When asked on NBC's Today show about the current presidential predicament, the senator speculated that had information"been acted upon properly we may have had a different situation on Sept. 11." But just to be fair he added,"We don't know that." We have all been quite impressed by Shelby's penetrating mind and vigorous efforts to secure freedom throughout the land, but to date, his only act of authentic public service remains in leaving the Democratic Party. Well done, Dick.
Before that there was Republican Representative Bill Zeliff. More than two years after the federal raid on the Branch Davidian compound in Waco, he and fellow House conservative Bill McCollum of Florida staged yet another investigation into the affair. Zeliff wanted to know which executive-branch high-muckety-mucks knew what and when--and he wasn't buying Janet Reno's story that hers was the ultimate say in the decisions made. Flashing a bit of epistemological elan, he said,"I would think the president would have known what was going on while it was going on." That he really meant to say,"should" have known what was going on while it was going on, became nakedly evident in his following statement:"My guess is that if I were president, it would be on my to-do list." What likely will never be known is whether the Republican presidential habit of napping on the job would interfere with President Zeliff's execution of his"to-do list."

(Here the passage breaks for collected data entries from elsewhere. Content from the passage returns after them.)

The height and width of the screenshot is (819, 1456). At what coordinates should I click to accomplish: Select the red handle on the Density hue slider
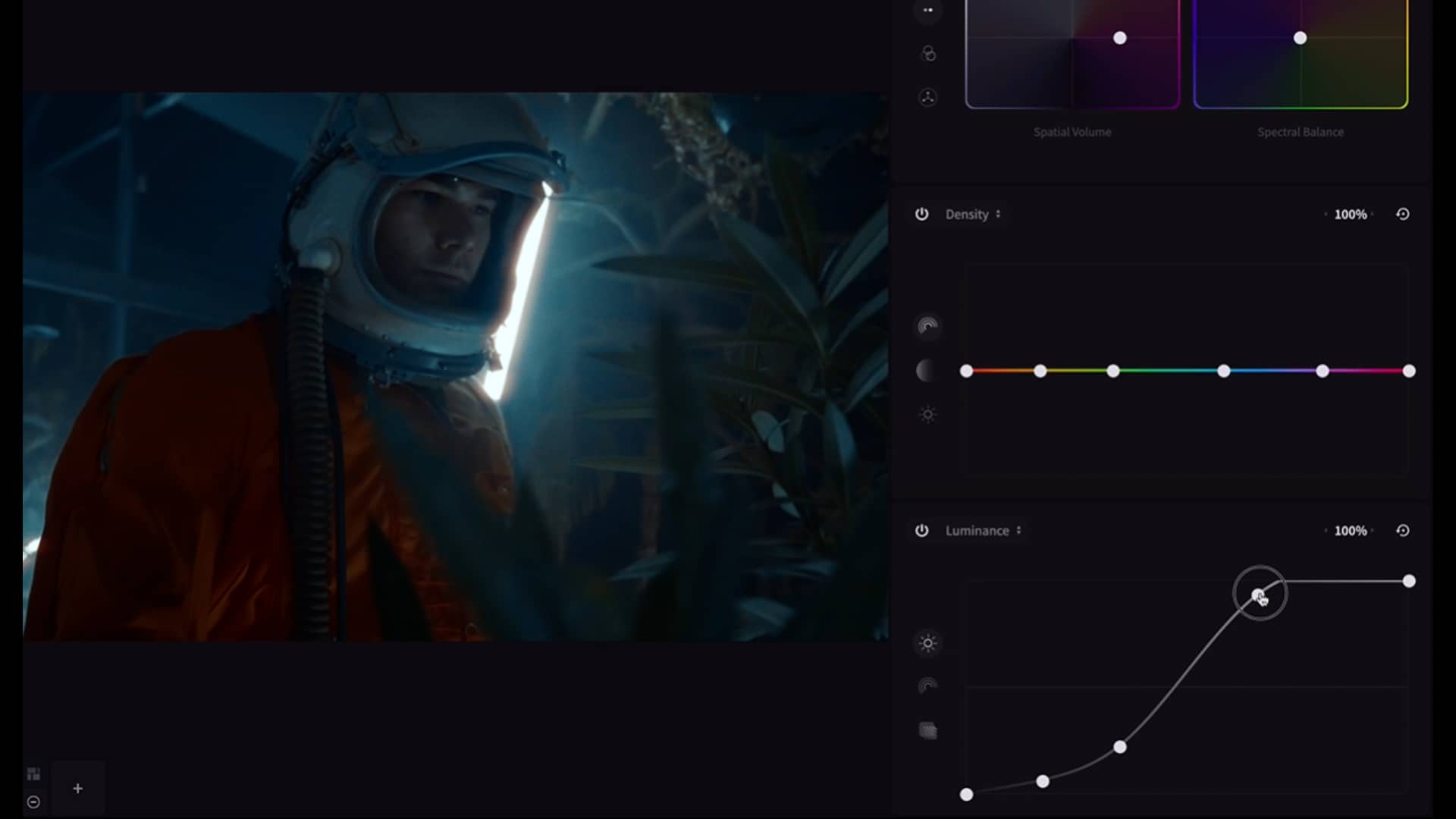coord(967,371)
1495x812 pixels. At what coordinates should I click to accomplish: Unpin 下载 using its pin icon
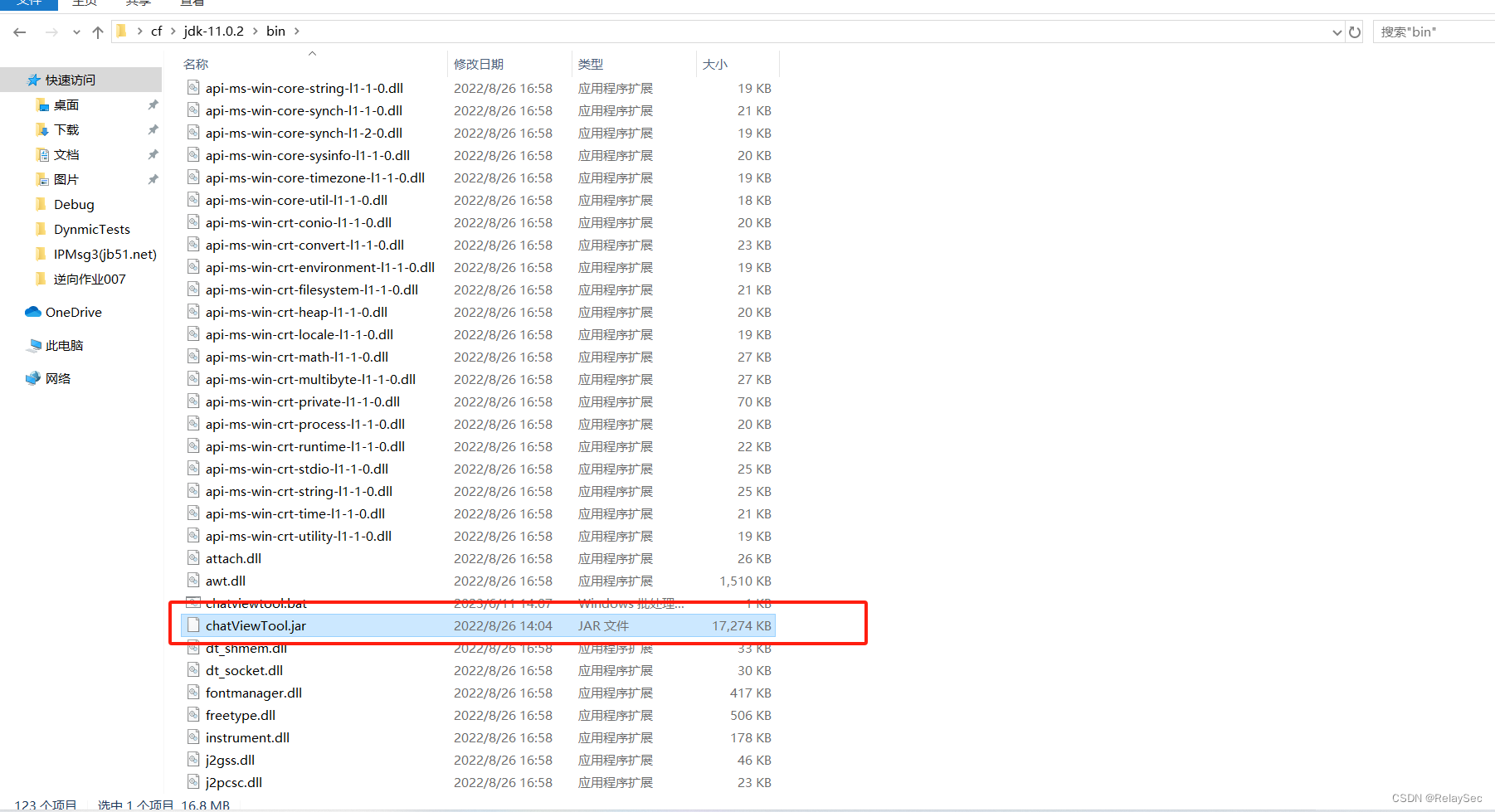[153, 129]
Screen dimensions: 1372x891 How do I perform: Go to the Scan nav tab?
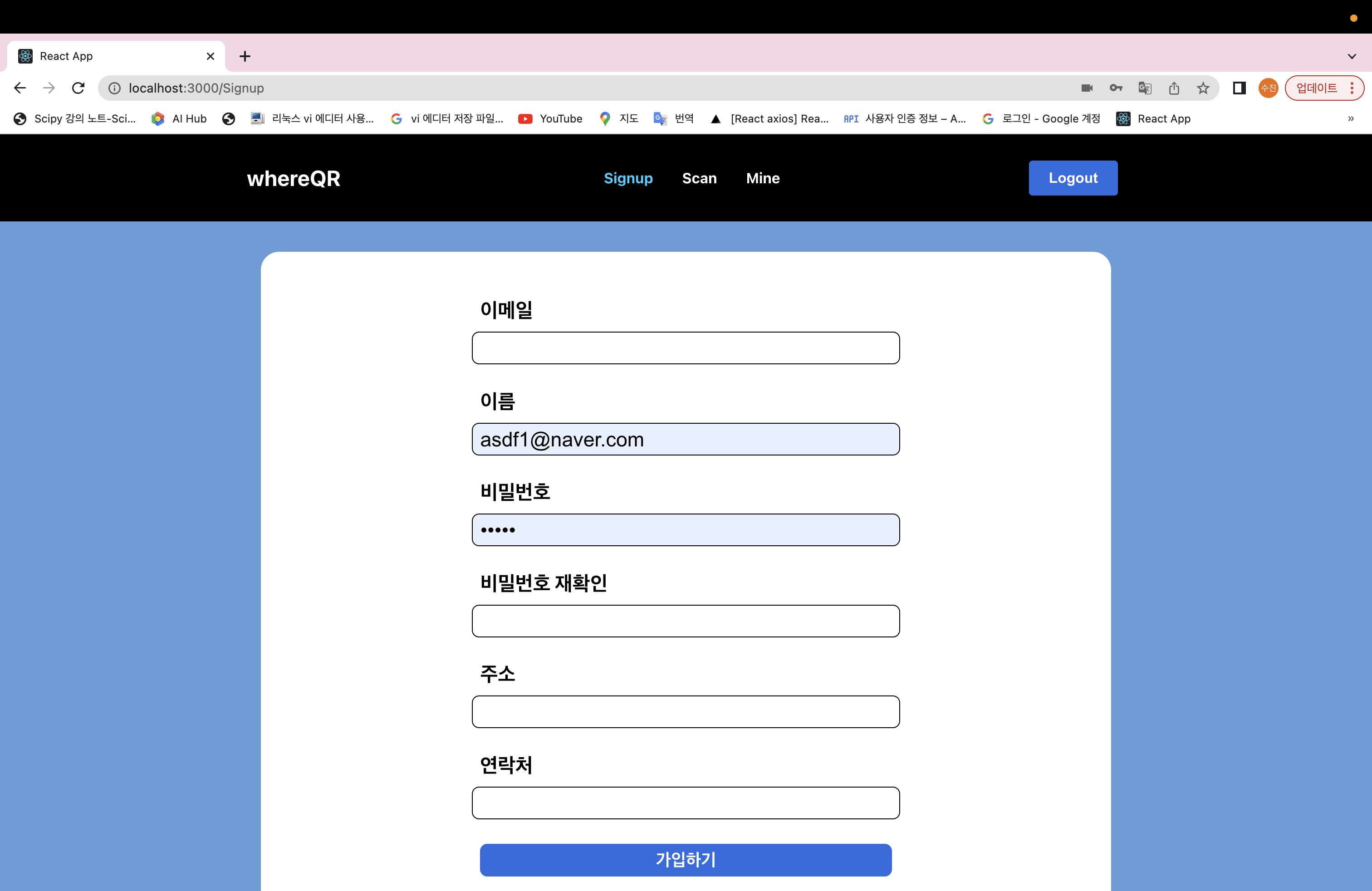[699, 178]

For eight grueling years, our preceding president never caught a fair-minded break; not on Whitewater, not on the travel office"scandal," not on campaign fundraising tactics; and heaven knows, not on the whole sorry mess that was Monica. Conservative suspicions were always acted on, each baseless allegation was always followed by another baseless allegation, and the party-wide idea of fairness always seemed to comport with what Tom DeLay's staffers once gleefully celebrated in an e-mail exchange:"This whole thing about not kicking someone when they are down is BS....You kick him until he passes out--then beat him over the head with a baseball bat." Yeomanly Christian love and understanding.
It so happens that some of us non-Christians don't feel hypocritical compunctions (which I doubt DeLay's Christian lackeys do either) about squaring professed brotherly love with beating someone over the head with a figurative baseball bat. Yea, verily, we say swing away. Only, that is, because they have swung unto us--relentlessly and without a shred of decency, even for politics.
Present questions aren't merely about what W. should have known, as was Clinton's repeated crime, but what he did know and did virtually nothing about. Some might conclude that evidence of what was coming was too scanty and disjointed for W. to have done much of anything. Yet in accord with recent habits of conservative politics, that simply doesn't wash.
One can imagine the blistering conservative outrage, the foaming right-wing oral cavities, the high Falwellian cynicism and sarcasm to erupt were Bill Clinton or Al Gore in the White House possessing identical intelligence information in the summer before 9/11. Impeachment demands for the misdemeanor of phantasmal stupidity would flourish. Presidential initiatives would be halted cold in their tracks--and permanently. For the remainder of his term, a Clinton or Gore would experience imposed paralyzation, plagued eight days a week by ever-mounting Republican investigations. Conservatives would bust a gut in the comfortable knowledge that this wasn't about some vague"shoulda known," but what the president indeed knew and sat on.
Turnabout is but fair. Grab a Louisville Slugger.